Посылаю Чжао Яню, помощнику начальника уезда Данту
Взойду в ночи на башню. В отдаленье С дерев листы нисходят в мрак речной, Холодной синью скутаны ущелья — Сколь дивный вид за городской стеной. Но чуских тучек вереницы тают, Гусей надрывным плачем ночь полна. Ах, милый друг, меж нас такие дали! Скорбящая душа уязвлена. 755 г.
Когда наступал девятый день девятого месяца по лунному календарю — один из осенних праздников (Чунъян), — все устремлялись на склоны гор и устраивали пикник среди мелких диких желтых хризантем и кустарников кизила, пили вино, настоянное на лепестках хризантем, и вспоминали далеких друзей и родных. Даже в одиночестве поэт представляет себя в центре веселой компании друзей, подпуская, правда, толику грустной иронии.
Ну, что за дивный облачный денек! Чисты ручьи в сияющих горах, В кувшине зелье — что зари глоток[339], Настоянный на желтых лепестках.
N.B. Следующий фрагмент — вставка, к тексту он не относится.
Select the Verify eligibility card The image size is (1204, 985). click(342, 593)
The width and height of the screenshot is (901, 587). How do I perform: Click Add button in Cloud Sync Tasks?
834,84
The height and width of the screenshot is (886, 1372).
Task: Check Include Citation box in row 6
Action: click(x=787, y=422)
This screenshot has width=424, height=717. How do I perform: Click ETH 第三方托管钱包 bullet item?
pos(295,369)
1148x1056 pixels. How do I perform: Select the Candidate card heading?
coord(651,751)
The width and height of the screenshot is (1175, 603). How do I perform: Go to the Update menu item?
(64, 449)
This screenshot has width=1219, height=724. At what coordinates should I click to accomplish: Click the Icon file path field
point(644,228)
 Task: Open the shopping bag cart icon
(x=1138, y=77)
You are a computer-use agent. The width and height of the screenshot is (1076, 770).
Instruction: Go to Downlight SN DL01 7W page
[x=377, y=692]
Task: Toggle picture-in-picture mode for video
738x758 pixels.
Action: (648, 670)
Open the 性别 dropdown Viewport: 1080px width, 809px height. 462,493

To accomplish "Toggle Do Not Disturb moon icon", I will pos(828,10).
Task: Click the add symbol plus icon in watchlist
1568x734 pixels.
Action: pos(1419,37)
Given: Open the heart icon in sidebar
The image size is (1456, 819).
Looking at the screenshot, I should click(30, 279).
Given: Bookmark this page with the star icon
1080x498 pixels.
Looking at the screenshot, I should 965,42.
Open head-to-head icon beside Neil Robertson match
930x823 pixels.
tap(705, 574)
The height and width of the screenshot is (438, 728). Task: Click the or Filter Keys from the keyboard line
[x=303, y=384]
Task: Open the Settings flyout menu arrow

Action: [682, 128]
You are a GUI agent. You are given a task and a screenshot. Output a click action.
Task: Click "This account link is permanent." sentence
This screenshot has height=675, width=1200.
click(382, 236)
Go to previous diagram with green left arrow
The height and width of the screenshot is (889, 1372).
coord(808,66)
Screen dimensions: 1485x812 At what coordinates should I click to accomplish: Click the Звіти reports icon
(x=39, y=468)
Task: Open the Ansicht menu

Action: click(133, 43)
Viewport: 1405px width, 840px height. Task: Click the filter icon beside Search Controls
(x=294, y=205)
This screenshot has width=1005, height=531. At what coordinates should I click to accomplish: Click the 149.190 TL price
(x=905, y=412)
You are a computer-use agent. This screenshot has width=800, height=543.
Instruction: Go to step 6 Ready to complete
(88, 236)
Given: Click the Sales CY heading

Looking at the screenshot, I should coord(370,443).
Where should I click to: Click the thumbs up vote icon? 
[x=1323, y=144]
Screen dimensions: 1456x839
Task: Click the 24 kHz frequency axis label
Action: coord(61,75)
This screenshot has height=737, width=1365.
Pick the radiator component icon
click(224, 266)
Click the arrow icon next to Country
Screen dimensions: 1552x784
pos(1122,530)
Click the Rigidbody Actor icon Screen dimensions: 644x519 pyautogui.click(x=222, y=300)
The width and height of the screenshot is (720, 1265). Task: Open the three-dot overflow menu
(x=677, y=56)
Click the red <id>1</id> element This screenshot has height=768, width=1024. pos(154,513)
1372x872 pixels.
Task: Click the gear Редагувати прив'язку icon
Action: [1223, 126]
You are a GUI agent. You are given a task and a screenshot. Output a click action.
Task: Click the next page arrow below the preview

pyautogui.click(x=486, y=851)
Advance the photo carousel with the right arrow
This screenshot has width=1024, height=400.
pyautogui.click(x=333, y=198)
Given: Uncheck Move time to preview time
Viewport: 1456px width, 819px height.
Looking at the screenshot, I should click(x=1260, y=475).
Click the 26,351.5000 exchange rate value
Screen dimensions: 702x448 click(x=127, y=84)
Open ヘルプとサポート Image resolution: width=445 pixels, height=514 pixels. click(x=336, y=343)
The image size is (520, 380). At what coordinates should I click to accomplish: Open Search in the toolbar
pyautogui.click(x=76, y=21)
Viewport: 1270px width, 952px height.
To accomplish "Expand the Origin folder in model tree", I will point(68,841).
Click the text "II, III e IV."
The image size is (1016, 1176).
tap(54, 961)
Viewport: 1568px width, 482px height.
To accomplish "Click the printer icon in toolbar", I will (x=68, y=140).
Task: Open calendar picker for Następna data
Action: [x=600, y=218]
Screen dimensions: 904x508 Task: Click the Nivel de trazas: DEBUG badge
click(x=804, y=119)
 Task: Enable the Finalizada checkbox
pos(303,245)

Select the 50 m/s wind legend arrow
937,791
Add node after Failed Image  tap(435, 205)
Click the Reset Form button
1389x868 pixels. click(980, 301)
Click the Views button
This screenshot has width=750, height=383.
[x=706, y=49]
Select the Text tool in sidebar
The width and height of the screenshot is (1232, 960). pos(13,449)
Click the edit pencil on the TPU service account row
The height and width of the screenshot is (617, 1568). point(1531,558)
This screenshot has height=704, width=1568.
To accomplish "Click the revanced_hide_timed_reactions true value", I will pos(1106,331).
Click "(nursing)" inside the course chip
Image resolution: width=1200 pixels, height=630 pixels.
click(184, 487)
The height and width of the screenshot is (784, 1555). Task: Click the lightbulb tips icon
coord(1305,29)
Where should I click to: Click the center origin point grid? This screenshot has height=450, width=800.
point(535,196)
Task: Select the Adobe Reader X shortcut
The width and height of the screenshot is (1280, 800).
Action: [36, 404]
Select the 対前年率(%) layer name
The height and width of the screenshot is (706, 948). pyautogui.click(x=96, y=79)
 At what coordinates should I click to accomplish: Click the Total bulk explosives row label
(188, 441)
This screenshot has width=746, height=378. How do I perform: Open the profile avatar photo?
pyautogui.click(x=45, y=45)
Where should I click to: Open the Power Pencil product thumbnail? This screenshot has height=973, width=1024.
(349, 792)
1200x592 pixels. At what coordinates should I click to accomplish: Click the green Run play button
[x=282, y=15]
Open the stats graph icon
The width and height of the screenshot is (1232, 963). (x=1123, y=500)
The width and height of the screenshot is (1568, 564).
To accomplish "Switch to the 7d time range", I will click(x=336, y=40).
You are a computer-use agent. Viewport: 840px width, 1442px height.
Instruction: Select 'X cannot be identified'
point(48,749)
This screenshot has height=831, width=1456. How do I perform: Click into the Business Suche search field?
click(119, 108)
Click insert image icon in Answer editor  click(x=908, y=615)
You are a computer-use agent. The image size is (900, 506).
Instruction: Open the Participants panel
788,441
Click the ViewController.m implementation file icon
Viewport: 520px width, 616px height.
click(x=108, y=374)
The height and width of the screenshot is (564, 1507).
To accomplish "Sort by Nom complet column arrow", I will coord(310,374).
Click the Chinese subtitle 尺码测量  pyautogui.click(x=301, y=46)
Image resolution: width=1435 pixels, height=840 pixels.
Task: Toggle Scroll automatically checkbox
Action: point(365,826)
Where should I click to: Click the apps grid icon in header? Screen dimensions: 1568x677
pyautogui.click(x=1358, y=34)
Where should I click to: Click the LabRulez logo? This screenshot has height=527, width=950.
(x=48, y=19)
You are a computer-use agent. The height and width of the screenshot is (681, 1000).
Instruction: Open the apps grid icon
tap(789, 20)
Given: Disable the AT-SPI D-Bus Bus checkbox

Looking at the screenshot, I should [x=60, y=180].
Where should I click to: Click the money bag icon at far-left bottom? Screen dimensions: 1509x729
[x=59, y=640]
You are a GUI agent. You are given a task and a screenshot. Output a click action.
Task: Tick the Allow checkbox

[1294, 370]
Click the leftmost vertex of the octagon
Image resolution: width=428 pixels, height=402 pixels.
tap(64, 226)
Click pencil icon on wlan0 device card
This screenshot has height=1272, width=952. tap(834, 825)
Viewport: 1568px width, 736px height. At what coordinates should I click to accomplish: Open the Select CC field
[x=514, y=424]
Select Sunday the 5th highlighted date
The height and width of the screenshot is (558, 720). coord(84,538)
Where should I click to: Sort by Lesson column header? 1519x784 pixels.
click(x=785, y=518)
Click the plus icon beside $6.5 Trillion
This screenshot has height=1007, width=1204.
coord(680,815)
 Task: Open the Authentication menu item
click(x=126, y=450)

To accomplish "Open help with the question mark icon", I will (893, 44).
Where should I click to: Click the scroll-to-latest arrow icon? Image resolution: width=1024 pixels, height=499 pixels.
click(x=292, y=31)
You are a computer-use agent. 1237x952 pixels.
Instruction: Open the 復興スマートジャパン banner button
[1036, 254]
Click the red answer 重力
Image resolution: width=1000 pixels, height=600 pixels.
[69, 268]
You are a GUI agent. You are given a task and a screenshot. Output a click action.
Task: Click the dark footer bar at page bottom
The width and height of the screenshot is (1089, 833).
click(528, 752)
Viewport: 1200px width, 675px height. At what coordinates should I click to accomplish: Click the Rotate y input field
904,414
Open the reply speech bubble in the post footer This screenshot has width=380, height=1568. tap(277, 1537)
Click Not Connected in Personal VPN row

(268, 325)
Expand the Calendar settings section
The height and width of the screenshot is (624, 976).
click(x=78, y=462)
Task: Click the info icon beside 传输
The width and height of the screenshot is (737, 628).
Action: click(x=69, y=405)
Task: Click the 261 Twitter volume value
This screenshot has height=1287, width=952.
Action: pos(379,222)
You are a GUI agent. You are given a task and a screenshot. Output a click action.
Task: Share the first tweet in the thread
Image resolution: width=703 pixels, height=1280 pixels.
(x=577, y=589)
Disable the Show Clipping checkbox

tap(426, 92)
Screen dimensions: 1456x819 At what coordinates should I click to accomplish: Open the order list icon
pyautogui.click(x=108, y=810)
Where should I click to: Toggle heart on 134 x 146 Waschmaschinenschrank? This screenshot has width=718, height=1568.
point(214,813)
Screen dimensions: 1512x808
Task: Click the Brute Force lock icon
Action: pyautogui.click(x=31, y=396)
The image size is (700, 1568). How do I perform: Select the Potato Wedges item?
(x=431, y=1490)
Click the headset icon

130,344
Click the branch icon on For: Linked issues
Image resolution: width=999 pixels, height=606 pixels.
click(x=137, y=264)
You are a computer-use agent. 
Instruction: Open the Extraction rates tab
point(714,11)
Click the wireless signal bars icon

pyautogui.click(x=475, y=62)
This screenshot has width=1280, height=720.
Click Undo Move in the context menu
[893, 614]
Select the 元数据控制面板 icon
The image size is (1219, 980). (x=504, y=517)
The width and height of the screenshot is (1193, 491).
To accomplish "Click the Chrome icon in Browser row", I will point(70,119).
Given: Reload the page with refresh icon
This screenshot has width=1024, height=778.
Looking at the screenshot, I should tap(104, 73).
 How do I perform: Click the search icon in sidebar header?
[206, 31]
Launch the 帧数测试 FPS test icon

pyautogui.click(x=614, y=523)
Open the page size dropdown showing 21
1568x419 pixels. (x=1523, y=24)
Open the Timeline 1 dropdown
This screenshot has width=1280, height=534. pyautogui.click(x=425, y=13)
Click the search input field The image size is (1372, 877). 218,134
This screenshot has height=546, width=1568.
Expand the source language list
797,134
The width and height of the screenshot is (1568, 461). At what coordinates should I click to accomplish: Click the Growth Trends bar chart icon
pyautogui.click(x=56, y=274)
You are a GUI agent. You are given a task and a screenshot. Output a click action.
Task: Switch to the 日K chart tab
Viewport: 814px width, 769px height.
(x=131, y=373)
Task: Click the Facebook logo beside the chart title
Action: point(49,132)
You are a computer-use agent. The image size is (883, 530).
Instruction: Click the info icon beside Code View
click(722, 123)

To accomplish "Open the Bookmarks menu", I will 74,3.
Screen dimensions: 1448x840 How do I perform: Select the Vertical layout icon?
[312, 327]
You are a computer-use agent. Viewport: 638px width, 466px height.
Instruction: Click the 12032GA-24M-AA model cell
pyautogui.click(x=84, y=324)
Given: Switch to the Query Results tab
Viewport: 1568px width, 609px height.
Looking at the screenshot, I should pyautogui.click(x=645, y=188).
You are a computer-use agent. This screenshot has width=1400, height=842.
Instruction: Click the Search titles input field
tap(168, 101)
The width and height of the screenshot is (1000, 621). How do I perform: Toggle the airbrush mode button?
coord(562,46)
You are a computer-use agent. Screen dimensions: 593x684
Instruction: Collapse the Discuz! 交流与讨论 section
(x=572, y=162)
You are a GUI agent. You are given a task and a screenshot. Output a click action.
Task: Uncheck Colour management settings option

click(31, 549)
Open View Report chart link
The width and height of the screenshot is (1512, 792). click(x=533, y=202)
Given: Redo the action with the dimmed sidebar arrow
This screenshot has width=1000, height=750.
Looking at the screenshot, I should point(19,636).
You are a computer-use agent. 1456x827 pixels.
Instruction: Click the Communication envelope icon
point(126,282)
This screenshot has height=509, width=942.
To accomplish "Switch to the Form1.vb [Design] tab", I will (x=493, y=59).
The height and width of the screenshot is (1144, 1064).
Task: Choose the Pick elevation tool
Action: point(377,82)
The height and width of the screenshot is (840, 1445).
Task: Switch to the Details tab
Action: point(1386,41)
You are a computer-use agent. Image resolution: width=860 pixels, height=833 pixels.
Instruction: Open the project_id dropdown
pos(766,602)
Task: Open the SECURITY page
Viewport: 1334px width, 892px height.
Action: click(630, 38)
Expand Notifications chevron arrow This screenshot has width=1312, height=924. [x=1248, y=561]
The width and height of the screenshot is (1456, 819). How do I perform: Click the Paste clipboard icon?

На камнях, соснах — седина веков, Поднялся ветер, загудел струной, Взгляну в фиал — и на душе легко, И усмехаюсь над самим собой. Сбил ветер шляпу. Я хмелен совсем. Мир — пуст. Так песней помяну друзей. 753 г.
В день Девятый я пил на Драконьей горе
Я в праздник пил на Голове Дракона, Хрисанфы над изгнанником[341] смеялись, Сбил ветер шляпу[342] и погнал по склону, А я плясал, ловя луны сиянье. 763 г.
А вот что было на десятый день девятой луны
На склон горы я поднялся вчера И вновь туда иду с вином в кувшине. Хрисанфы грустны с самого утра — Вчера топтали их, потопчут ныне. 763 г.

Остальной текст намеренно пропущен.